The records below hold a stretch from the line with "Task: Click the ATSC logo graphic" through the line with "Screen dimensions: 899x552"; return exactly those lines, ends included, and nothing more.

> **Extracted entries**

╭──

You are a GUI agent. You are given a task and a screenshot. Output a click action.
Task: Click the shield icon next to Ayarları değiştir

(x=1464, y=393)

╰──
╭──

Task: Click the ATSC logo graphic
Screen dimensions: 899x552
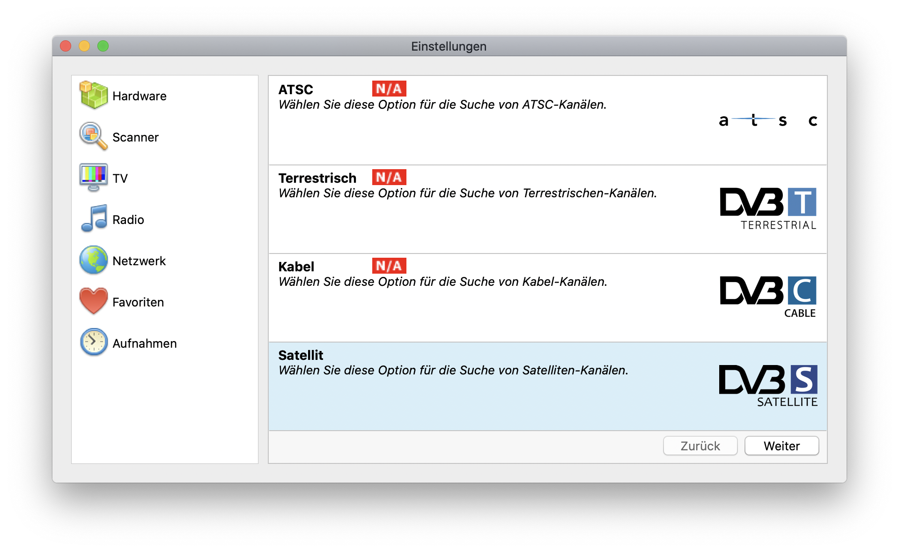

╰──

> **Answer to the exercise**
Task: Click the ATSC logo graphic
Screen dimensions: 899x552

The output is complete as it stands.